Clementina Maria Black (27 July 1853 – 19 December 1922) was an English writer, feminist and pioneering trade unionist, closely connected with Marxist and Fabian socialists. She worked for women's rights at work and for women's suffrage.

Early life

Clementina Black was born in Brighton, one of eight children of the solicitor, town clerk and coroner of Brighton, David Black (1817–1892), son of a naval architect to Czar Nicholas I of Russia, and his wife, Clara Maria Patten (1825–1875), daughter of a court portrait painter. Black was educated at home, at 58 Ship Street, Brighton mainly by her mother, and became fluent in French and German.

In 1875, Clementina's mother died of a rupture caused by lifting her invalid husband, who had lost the use of both legs. Clementina, as the eldest daughter, was left in charge of an invalid father and seven brothers and sisters, as well as doing a teaching job. Her siblings included the mathematician Arthur Black and the translator Constance Garnett. She and her sisters moved in the 1880s to Fitzroy Square in London, where she spent her time studying social problems, doing literary work, and lecturing on 18th-century literature.

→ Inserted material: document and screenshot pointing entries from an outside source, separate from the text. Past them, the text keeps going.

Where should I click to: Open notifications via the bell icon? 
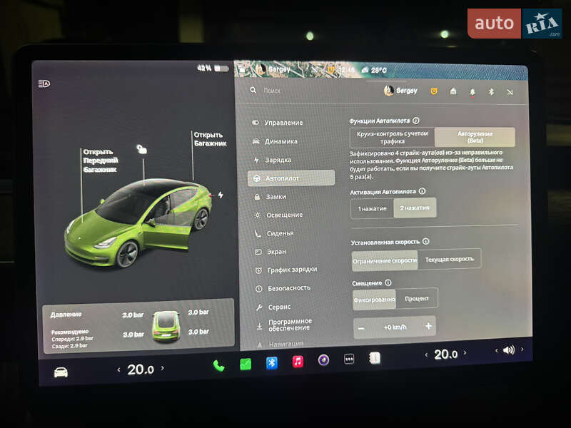coord(473,91)
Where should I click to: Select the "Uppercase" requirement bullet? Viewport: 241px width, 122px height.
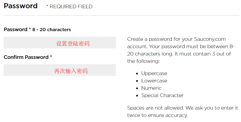point(154,73)
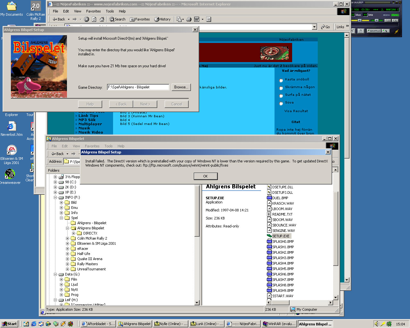The image size is (410, 328).
Task: Click the Home icon in Internet Explorer
Action: (x=102, y=19)
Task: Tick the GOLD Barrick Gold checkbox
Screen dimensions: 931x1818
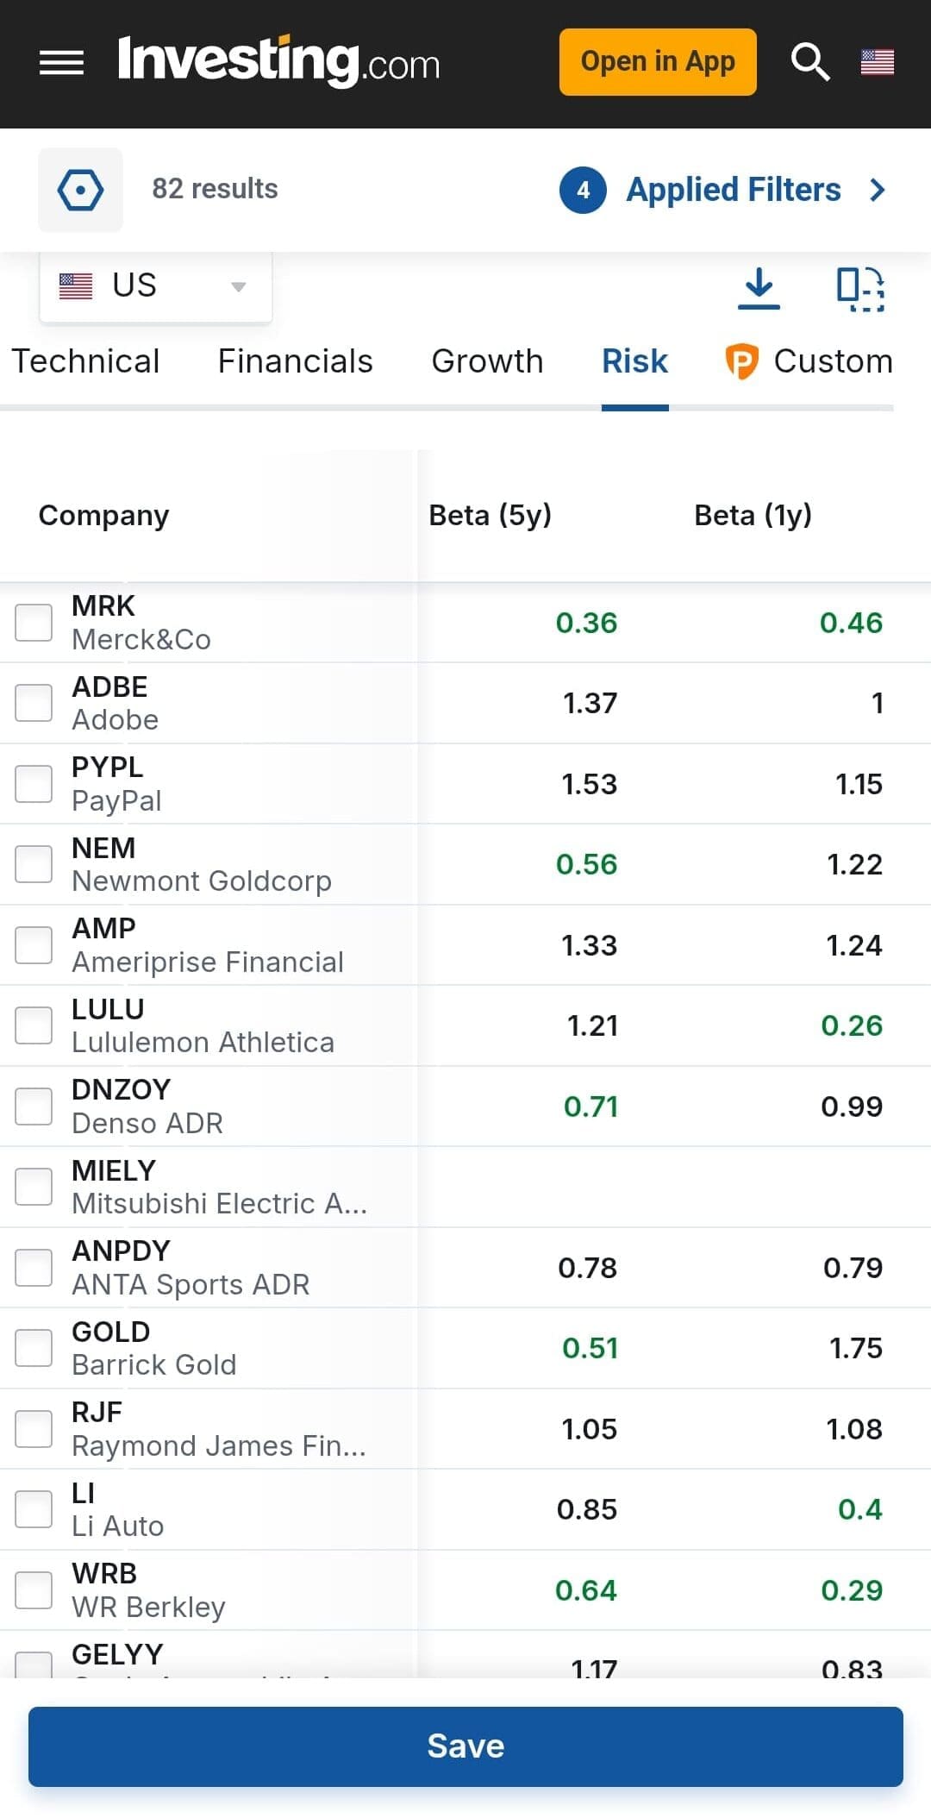Action: [x=34, y=1347]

Black made the acquaintance of Marxist and Fabian socialists, such as Olive Shreiner, Dolly Maitland Ratford, and Richard Garnett of the British Museum. She also became a friend of the Marx family, notably Eleanor Marx. She was involved over a long period with the problems of working-class women and the emerging trade union movement. In 1886, she became honorary secretary of the Women's Trade Union League and moved an equal-pay motion at the 1888 Trades Union Congress. In 1889, she helped to form the Women's Trade Union Association, which later became the Women's Industrial Council.

Black was among the organisers of the Bryant and May strike in 1888. She was also active in the Fabian Society. In 1895 she became editor of Women's Industrial News, the journal of the Women's Industrial Council, which encouraged middle-class women to research and report on the conditions of work for poorer women, and by 1914 had investigated almost 120 trades. In 1896 she began to campaign for a legal minimum wage as part of the Consumers League and credited as being involved in the Bryant & May match company industrial dispute where exploited women workers eventually took action.

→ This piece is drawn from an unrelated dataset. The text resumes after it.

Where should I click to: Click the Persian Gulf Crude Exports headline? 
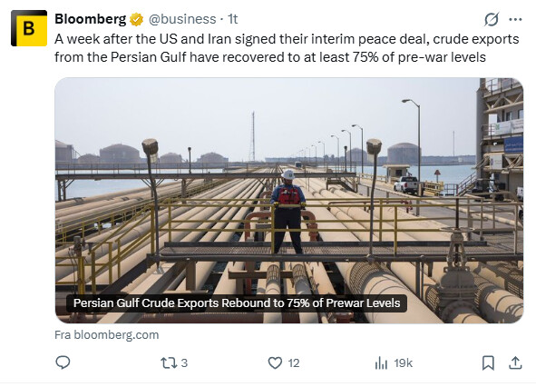coord(237,303)
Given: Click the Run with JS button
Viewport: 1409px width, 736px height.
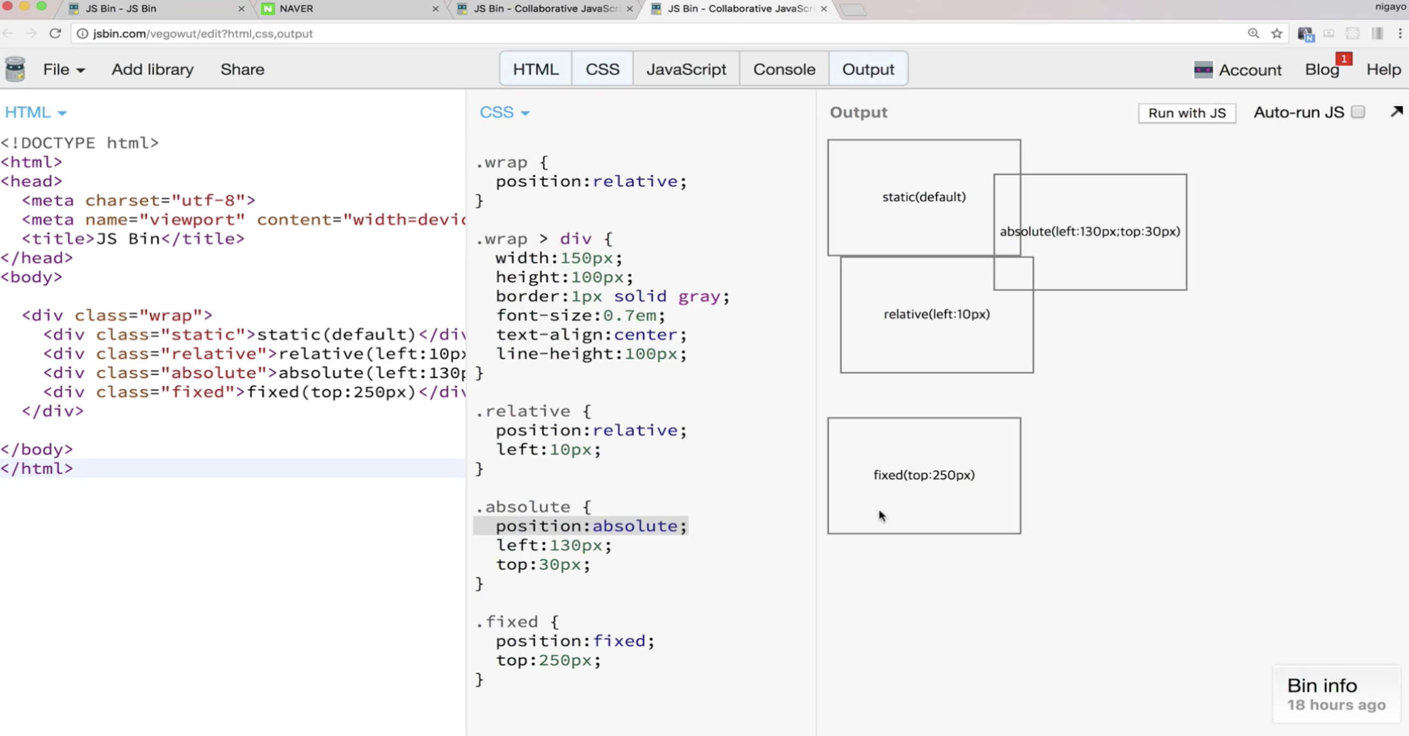Looking at the screenshot, I should click(1187, 113).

By the early 1900s Black was also active in the burgeoning women's suffrage campaign, becoming the honorary secretary of the Women's Franchise Declaration Committee, which gathered a petition of 257,000 signatures. Black joined the National Union of Women's Suffrage Societies (NUWSS) and the London Society of Women's Suffrage. By 1912–1913, Black was acting editor of The Common Cause the "organ of the women's movement for reform", using her writing rather than direct action (unlike the militant suffragettes) to influence change.


Black's first novel of seven, A Sussex Idyl [sic], was published in 1877. An Agitator (1894) concerned a socialist strike leader. It was described by Eleanor Marx as "a realistic account of the British working-class movement". Her others were non-political, the last, The Linleys of Bath (1911), being among the most successful.

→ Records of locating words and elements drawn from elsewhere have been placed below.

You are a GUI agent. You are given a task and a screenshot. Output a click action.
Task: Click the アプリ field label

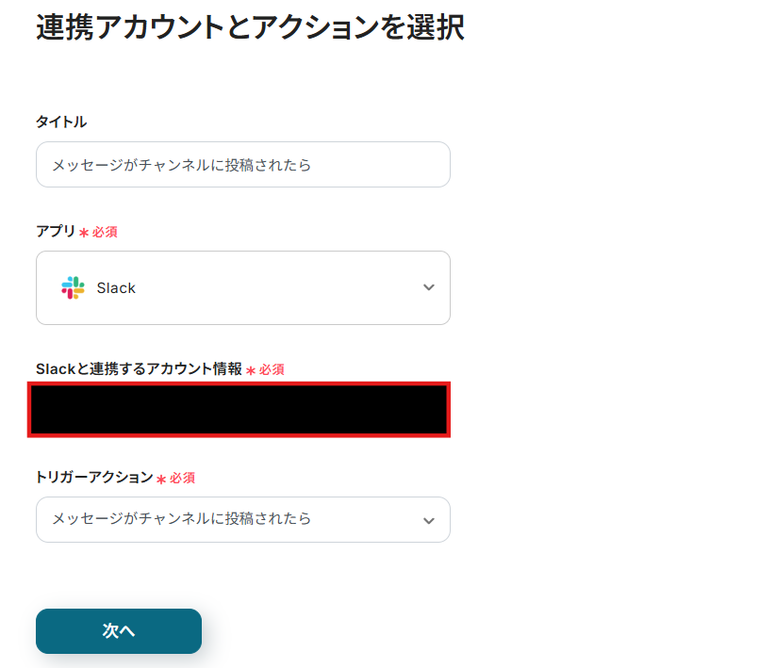coord(55,232)
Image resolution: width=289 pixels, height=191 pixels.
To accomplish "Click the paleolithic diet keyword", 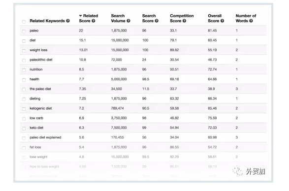I will pyautogui.click(x=41, y=60).
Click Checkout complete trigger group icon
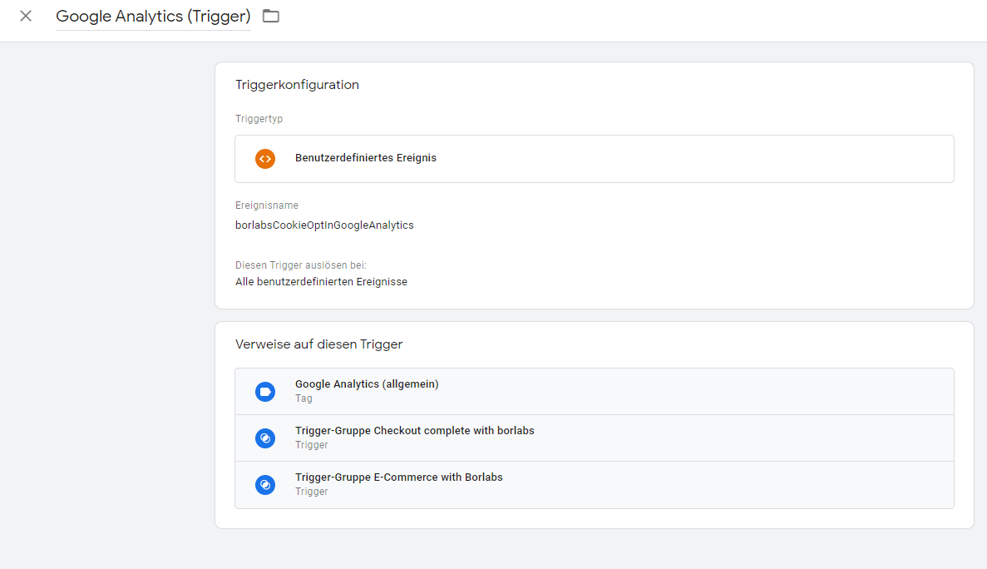The image size is (987, 569). click(x=265, y=438)
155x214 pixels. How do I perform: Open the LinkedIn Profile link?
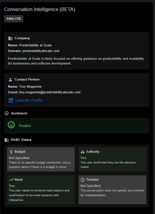[x=29, y=100]
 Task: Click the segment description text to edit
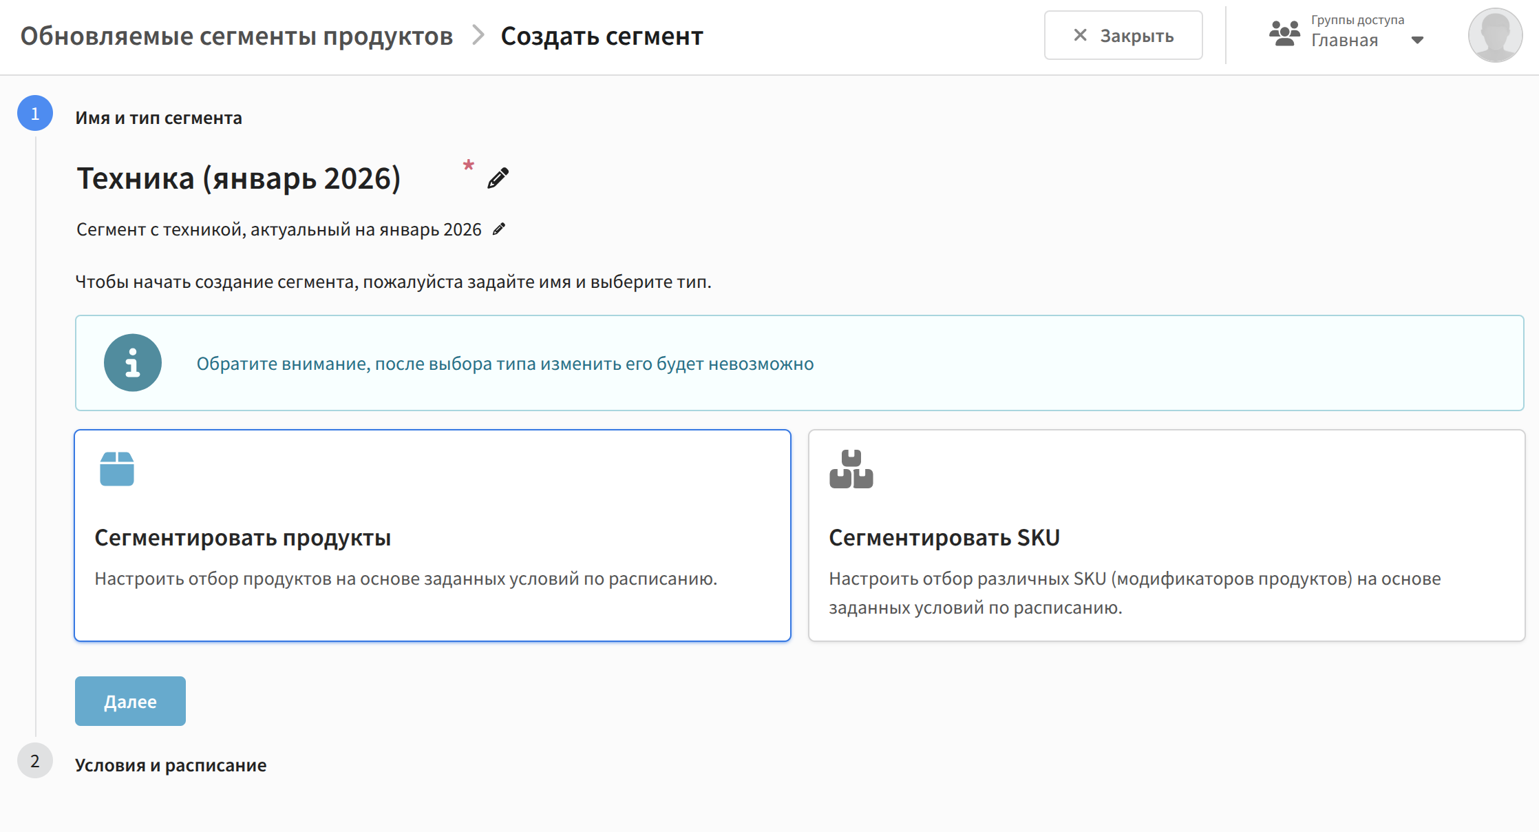[279, 229]
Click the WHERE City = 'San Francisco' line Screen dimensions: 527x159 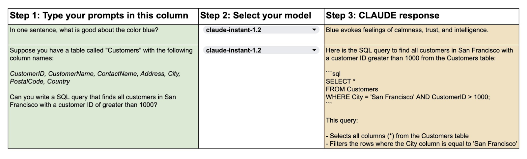pyautogui.click(x=408, y=97)
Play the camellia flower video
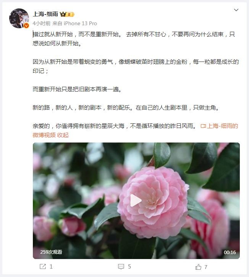Screen dimensions: 249x277 click(136, 200)
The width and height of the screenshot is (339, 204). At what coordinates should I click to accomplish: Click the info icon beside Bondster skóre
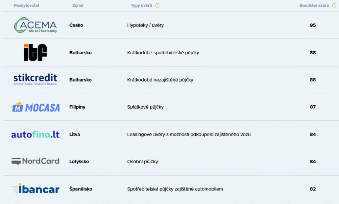334,5

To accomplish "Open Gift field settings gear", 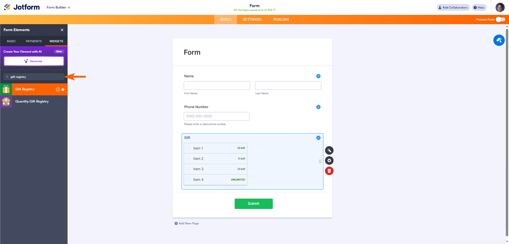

Black's two political works, Sweated Industry and the Minimum Wage (1907) and Makers of our Clothes: a Case for Trade Boards (jointly with C. Meyer, 1909) have been called "powerful works of propaganda".

Personal details

Clementina Black remained unmarried. She took into her home her niece Gertrude Speedwell, after the girl's father, Clementina's brother Arthur, had murdered his wife and son, then he died. She died at her home in Barnes, Surrey on 19 December 1922 and was buried at East Sheen Cemetery, London. The biblical inscription on her grave from Phillipians 4:8 read:

Finally brethren, whatsoever things are true, whatsoever things are honest, whatsoever things are just, whatsoever things are pure, whatsoever things are lovely, whatsoever things are of good report; if there be any virtue and if there be any praise, think on these things.